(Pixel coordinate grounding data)
┌────────

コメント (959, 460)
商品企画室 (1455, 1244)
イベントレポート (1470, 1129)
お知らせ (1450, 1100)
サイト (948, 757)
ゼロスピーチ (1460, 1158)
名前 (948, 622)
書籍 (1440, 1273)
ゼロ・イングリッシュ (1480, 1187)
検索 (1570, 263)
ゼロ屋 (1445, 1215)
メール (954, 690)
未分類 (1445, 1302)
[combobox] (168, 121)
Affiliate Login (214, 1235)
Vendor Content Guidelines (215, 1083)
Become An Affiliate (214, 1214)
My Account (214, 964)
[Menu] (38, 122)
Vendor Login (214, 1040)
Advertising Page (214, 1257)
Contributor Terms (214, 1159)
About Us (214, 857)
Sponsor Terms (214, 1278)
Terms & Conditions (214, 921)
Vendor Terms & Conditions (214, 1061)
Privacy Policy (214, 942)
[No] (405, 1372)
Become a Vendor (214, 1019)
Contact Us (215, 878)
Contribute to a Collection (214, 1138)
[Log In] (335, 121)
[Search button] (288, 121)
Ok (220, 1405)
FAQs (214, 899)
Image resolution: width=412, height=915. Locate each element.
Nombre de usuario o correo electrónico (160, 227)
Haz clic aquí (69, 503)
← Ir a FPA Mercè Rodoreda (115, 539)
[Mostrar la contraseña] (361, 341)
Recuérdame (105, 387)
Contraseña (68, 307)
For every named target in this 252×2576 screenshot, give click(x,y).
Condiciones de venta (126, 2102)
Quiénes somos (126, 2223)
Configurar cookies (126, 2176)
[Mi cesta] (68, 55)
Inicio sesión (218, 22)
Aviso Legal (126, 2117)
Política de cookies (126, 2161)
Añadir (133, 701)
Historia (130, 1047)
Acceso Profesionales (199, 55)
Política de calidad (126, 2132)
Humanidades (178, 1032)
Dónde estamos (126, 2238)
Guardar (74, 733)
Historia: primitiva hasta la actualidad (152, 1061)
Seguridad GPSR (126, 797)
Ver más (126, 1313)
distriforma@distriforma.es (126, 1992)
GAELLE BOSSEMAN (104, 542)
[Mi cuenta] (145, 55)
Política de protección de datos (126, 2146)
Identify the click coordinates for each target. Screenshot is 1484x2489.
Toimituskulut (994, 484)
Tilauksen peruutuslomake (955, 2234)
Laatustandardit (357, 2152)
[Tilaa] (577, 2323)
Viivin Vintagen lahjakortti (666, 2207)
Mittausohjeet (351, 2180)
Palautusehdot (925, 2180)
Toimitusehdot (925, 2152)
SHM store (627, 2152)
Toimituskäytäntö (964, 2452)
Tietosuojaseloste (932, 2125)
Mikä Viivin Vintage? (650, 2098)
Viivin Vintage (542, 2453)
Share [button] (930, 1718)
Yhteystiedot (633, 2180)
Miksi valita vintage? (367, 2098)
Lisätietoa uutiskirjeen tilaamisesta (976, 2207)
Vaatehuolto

└────────

Task prompt:
Could you transcribe the entries above word for word, from the line with "検索 (1570, 263)" down to the line with "Sponsor Terms (214, 1278)", keeping both?

Answer area:
検索 (1570, 263)
ゼロ屋 (1445, 1215)
メール (954, 690)
未分類 (1445, 1302)
[combobox] (168, 121)
Affiliate Login (214, 1235)
Vendor Content Guidelines (215, 1083)
Become An Affiliate (214, 1214)
My Account (214, 964)
[Menu] (38, 122)
Vendor Login (214, 1040)
Advertising Page (214, 1257)
Contributor Terms (214, 1159)
About Us (214, 857)
Sponsor Terms (214, 1278)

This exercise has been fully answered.